A fin (10) according to claim 1, wherein the profile defines a rope (16) extending between the leading edge (1 1) and the trailing edge

(12) and at any point between the leading edge (1 1) and the trailing edge (12), said rope (16) is located at a distance from the camber line (15).

3. Wing (10) according to one of claims 1 or 2, wherein the profile defines a rope (16) extending between the leading edge (1 1) and the trailing edge (12), and the inflection points (11, 12) are between 10% and 90% of said cord (16).
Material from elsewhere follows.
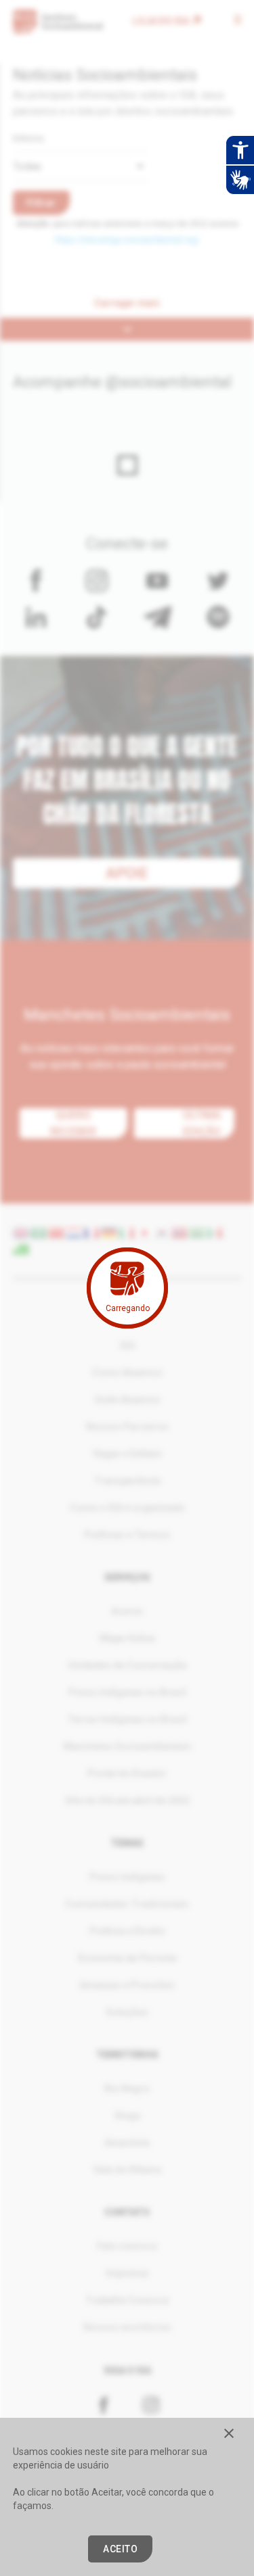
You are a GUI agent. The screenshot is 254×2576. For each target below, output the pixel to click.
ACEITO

A fin (10) according to claim 3, wherein a first (11) of said inflection points is between 35% and 55% of the cord (16), and a second (12) of said inflection points is between 55% and 65% of said rope (16).

5. Wing (10) according to one of claims 1 to 4, comprising an angle of attack (a) between about 0 ° and about 45 °.

6. Diffuser (5) of a radial or mixed compressor of a motor (1), comprising at least one fin (10) according to one of claims 1 to 5.

7. Compressor (2) radial or mixed motor (1), comprising a diffuser (5) according to claim 6.

Motor (1), comprising a radial or mixed compressor (2) according to claim 7.